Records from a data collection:
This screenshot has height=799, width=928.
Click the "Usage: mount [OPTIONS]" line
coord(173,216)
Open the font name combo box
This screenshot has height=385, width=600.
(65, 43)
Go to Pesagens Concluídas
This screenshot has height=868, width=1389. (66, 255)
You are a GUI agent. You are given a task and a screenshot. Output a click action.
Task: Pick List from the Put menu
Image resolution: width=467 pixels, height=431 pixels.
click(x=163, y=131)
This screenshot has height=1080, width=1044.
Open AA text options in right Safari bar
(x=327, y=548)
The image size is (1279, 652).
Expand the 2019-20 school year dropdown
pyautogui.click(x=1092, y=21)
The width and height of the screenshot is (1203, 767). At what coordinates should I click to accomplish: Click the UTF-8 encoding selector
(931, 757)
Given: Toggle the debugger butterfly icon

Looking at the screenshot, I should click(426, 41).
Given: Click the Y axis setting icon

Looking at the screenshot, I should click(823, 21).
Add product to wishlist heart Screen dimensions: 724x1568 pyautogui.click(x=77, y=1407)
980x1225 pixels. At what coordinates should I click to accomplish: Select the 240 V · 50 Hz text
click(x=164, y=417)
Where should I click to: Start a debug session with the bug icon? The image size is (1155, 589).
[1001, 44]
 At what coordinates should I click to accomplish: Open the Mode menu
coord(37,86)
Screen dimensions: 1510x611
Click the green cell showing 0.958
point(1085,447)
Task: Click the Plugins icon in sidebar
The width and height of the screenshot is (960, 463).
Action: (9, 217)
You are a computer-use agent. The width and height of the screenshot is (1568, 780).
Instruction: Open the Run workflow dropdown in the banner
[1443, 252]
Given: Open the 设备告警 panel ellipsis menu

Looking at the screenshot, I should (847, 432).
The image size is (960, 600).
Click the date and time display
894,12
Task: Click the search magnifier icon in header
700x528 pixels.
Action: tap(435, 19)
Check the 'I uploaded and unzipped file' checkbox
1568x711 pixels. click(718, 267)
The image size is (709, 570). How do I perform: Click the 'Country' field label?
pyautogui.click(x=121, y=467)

• [REQUIRED WORK]
Would you filter the records and copy each line that contains the word "agent"?

• [EXPECTED ANSWER]
You are a GUI agent. You are given a task and a screenshot. Output a click action.
You are a computer-use agent. The width and height of the screenshot is (1568, 780).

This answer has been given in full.